Photo of a male California sea lion.
Male California sea lions, like the one pictured above, bark profusely when defending their territories. In air, these sounds are produced using the same mechanisms that humans use. Photo ©Tom Kieckhefer.

The vocalizations emitted by odontocetes (toothed whales and dolphins) are all produced underwater. Odontocetes produce a wide variety of sounds which include clicks, whistles, and pulsed sounds. These sounds were once thought to be produced in association with a vibrating larynx, but studies with live dolphins showed that the vocal folds did not move during high frequency vocalizations. Where is the sound coming from? The answer lies in the nasal system. The nasal system is made up of a number of nasal air sacs and plugs that open and close when air is moved from one sac to another. The details of sound production in toothed whales are complex, and the exact site of sound generation is still a controversial topic. Movement of air stimulates vibrations, which may be amplified by air sacs that act as resonators. The sound is then channeled through fats in the melon to the water in front of the animal. The beam or sound generated by toothed whales is very precise due to the channeling inside the head and melon.

Photo of a Beluga whale.
The large forehead of this Beluga whale is called the melon. It helps focus outgoing sound waves. Photo ©Tom Kieckhefer.

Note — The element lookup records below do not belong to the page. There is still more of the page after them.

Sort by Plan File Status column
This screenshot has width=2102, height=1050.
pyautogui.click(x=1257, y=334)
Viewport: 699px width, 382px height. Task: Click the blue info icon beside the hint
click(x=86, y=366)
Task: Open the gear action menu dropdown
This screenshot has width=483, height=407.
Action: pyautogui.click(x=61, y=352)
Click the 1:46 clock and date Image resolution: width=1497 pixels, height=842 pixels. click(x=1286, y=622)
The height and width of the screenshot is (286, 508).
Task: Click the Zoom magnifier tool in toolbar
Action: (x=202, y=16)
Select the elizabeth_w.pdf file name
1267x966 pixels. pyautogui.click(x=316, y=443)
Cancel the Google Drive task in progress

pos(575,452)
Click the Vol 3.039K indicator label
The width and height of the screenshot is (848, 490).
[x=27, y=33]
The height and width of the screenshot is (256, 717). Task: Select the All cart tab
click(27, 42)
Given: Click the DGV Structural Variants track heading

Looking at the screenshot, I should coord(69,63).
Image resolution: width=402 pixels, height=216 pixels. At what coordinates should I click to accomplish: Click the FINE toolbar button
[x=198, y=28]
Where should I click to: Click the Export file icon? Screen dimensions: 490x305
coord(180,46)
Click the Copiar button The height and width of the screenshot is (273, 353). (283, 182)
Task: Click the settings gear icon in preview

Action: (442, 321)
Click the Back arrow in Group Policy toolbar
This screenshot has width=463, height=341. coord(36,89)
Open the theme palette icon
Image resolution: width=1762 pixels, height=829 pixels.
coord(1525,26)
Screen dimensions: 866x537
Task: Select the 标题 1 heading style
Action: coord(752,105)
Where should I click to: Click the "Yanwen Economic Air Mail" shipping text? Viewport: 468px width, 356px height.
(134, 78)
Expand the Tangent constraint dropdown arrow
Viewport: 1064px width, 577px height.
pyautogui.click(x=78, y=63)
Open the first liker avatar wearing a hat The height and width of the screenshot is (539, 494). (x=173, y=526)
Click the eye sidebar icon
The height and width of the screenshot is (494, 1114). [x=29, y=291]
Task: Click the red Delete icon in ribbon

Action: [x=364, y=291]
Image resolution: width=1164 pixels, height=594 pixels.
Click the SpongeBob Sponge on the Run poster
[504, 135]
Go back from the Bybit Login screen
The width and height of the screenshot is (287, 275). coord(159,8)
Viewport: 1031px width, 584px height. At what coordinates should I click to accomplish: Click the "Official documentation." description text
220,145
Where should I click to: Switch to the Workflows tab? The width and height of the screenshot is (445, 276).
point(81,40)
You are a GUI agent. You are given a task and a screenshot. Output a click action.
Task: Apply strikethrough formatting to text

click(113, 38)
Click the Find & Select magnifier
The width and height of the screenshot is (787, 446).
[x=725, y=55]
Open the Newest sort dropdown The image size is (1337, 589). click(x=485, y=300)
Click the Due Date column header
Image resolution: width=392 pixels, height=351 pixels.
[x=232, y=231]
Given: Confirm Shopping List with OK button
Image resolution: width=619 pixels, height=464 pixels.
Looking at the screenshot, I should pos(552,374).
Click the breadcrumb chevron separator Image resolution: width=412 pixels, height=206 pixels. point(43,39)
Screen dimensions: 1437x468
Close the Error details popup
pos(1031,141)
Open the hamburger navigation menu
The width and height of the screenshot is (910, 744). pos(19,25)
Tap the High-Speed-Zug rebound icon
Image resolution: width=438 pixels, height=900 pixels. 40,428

The details of sound production in mysticetes (baleen whales) and sirenians (manatees and dugongs) are not well known. Both groups of animals produce vocalizations and possess a larynx and vocal folds. Manatees make high pitched squeaks, while baleen whales produce lower frequency thumps, moans, groans, tones, and pulses.

All the major groups of marine mammals also produce other sounds that are used for acoustic communication. These sounds are typically made by slapping a body part against the surface of the water. This action makes both a sound and splash. Tail or fluke slapping is common in the cetaceans and sirenians. Kerplunks are also made by the tail. Other parts of the body that are typically used in producing noise in a slapping manner are pectoral fins and the body as a whole during lunges and breaches. Jaw claps are made either above or underwater by forcefully clapping together the upper and lower jaws. These types of sound often signal aggression in toothed whales.

Photo of a humpback whale breaching.
The sound of humpback whales crashing onto the surface of the water can be heard underwater. Photo ©Tom Kieckhefer.
Photo of a dolphin jaw clapping.
Marine mammals make a variety of sounds that may be used for acoustic communication. Bottlenose dolphins make a "bang" sound when they clap their jaw. Photo ©Tom Kieckhefer.